Lavoro, disoccupazione e economia civile

Alla conferenza internazionale su disoccupazione e crisi globale, patrocinata dalla Commissione Europea, l'economista Zamagni interpella politica, imprese e società civile. Dal sito Edc
Lavoro edilizia

E’ un segno di speranza ed una visione nuova dell’economia quella che Stefano Zamagni ha lasciato intravvedere in Boemia lo scorso 2 ottobre nel suo intervento su: Lavoro, Disoccupazione ed Economia civile. Tramite due immagini, la piramide e la clessidra, ha spiegato la differenza tra il mercato del lavoro di “ieri” e quello attuale. “Ieri” (la piramide) erano pochi coloro che che godevano di una posizione "alta" nell’impresa, “oggi” invece (la clessidra) sono molti coloro che possono ambire a tali posizioni e non esiste un limite.

 

Grazie alla globalizzazione le imprese se non trovano lavoratori super-specializzati nella propria area, possono assumerli altrove, anche in luoghi lontani e lo fanno perchè le persone ad alta specializzazione aumentano la produttività ed i profitti. A non trovare lavoro oggi sono i laureati poco specializzati – che sono collocati nella strettoia di clessidra. Questo é un paradosso, dice Zamagni: “Ieri” la disoccupazione colpiva chi non andava a scuola, oggi a non trovare il lavoro è chi si è fermato a metà della propria carriera scolastica”.

 

L’immagine di clessidra ci aiuta anche a capire qualcosa della disuguaglianza. “Oggi” le persone super-specializzate chiedono all’impresa quanto vogliono, e se non lo ricevono si spostano altrove. Invece, chi rimane a livello più basso a fare lavori di routine, deve accontentarsi di uno stipendio inferiore. “I ricchi di “oggi” sono molto più ricchi dei ricchi di “ieri” e i poveri sono più poveri dei poveri di “ieri”.

 

 Allora che fare? Tre sono i piani di intervento, sostiene il prof. Zamagni: la politica, l’impresa e la società civile.

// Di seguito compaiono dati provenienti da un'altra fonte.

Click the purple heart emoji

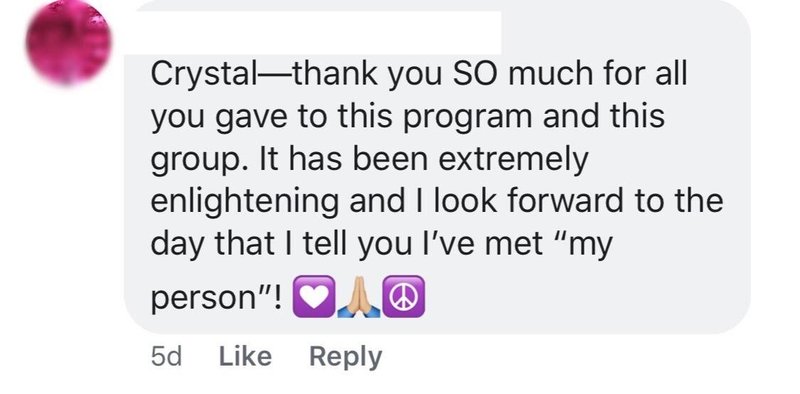pos(314,297)
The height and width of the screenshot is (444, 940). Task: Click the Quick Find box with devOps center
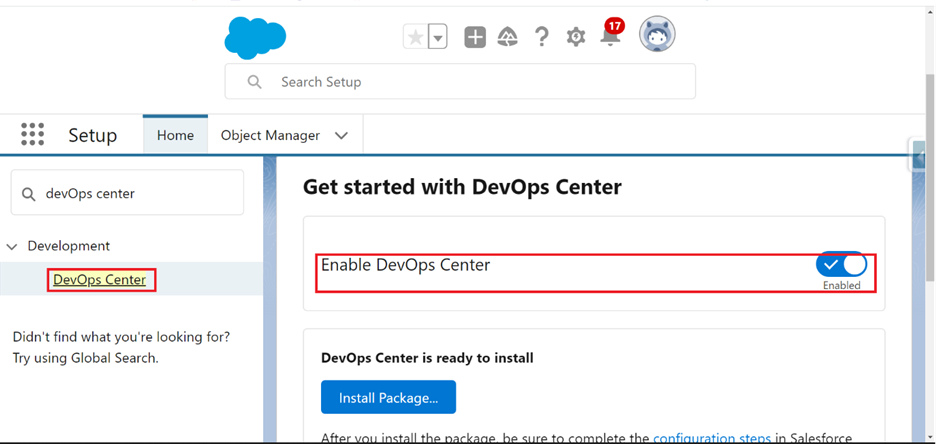tap(127, 192)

La politica deve fare due cose: la prima: modificare il sistema fiscale, (smettendo di tassare fortemente il lavoro e tassando invece i mercati finanziari); la seconda: favorire tramite opportune leggi la nascita di imprese che non hanno il profitto come fine, cioè le imprese sociali.  "Fine delle imprese sociali è creare i posti di lavoro oppure perseguire finalità di utilità sociale. L’impresa sociale produce una particolare categoria di servizi alla persona – come sanità, educazione, assistenza ai bambini, anziani. Per fare questo lavoro ci vogliono delle persone, non nuove tecnologie o robot."

 

Il secondo piano d’intervento é riguarda il mondo dell’impresa. Non basta più la "responsabilità legale" ci vuole anche la responsabilità nei confronti della società. La vera Responsabilità Sociale dell’Impresa sta nel creare i posti di lavoro, non tanto nel fare beneficienza. L’Impresa dovrebbe farsi carico dei destini di quelli che vivono nel suo territorio. L’altro aspetto è quello di Responsabilità Famigliare dell’Impresa. “…. sia il lavoro che la famiglia sono valori fondamentali: occorre studiare politiche di riconciliazione per far sì che lavoro e famiglia possano andare avanti in parallelo. Tutto questo avviene nelle imprese dell’economia di comunione che, cercando di tradurre questi principi e di metterli in pratica, hanno successo.Come tutti hanno delle difficoltà, ma hanno capito che l’unità dei valori rafforza e sopratutto aumenta l’innovazione e la creatività. Perché dove c’è l’armonia, c’è più innovazione e creatività. Non basta più quindi la responsabilità legale (rispettare le leggi, pagare le tasse, non sfruttare le persone, l’ambiente). Ci vuole la responsabilità sociale e sopratutto della famiglia. Questo significa valorizzare i luoghi di lavoro.”

 

Il terzo piano di interventi è quello che riguarda la Società Civile. “Il suo compito è aggregare la domanda perché si possano ottenere risultati significativi sul fronte dell’occupazione.”

Alla fine del suo intervento il prof. Zamagni concludeva: “Dite a vostri amici imprenditori di andare a passare un weekend a Loppiano. Ho visto tanti imprenditori, dopo esser stati 2-3 giorni nella cittadella di Loppiano, tornare a casa trasformati. Perché non avevano mai pensato che con attività delle imprese si potesse fare tanto bene, e sopratutto essere in gioia. Dare agli imprenditori la possibilità di fare del bene ed essere in gioia è un dono che possiamo far loro”.